1813: It was May 27th, 1813 at Fort George, just off the shore of the Niagara River in present day Ontario. A large American Infantry of 4000 strong made its way across the river from the American Fort Niagara, gained from the British through Jay's Treaty of 1794. It was the middle of the War of 1812 and American forces were struggling to hold off the British invasion.
As the battle raged on, American troops overwhelmed their foes and pushed them into a retreat. Before they had a chance to fall back with all of their weaponry, the Americans took control of one of their cannons, a beautiful intricately carved 1760 Medium 12-pounder gun.
After its retrieval, it was engraved with the inscription "Taken at Fort George, Upper Canada, May 27, 1813," thus solidifying the American victory of the battle and serving as a trophy of the War of 1812.
That cannon now sits in the main lobby of the Watervliet Arsenal Museum to in honor the rise of early America. The museum itself houses hundreds of military antiques that range from the War of 1812 through to modern war technology.

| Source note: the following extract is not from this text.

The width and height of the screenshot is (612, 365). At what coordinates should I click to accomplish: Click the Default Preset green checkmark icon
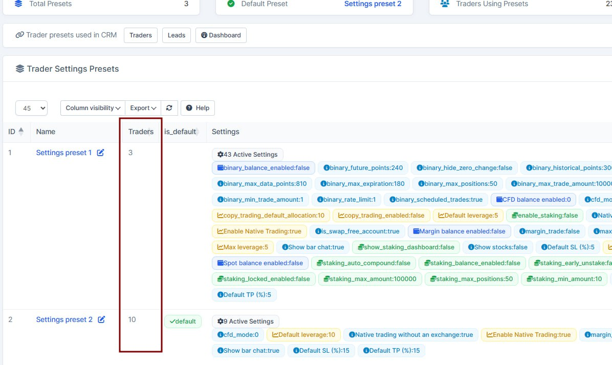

In addition to the extensive gallery of the progression of military tech, the museum also houses a functional recreation of an early 20th century machine shop.
The museum is just one small part of the massive Watervliet Arsenal. It is a gargantuan conglomerate of buildings and factories that still manufacture cannons as well as other military weapon parts.
In 1887, the Arsenal was designated as America's "cannon factory" and has since been producing the artillery needed for our armed forces.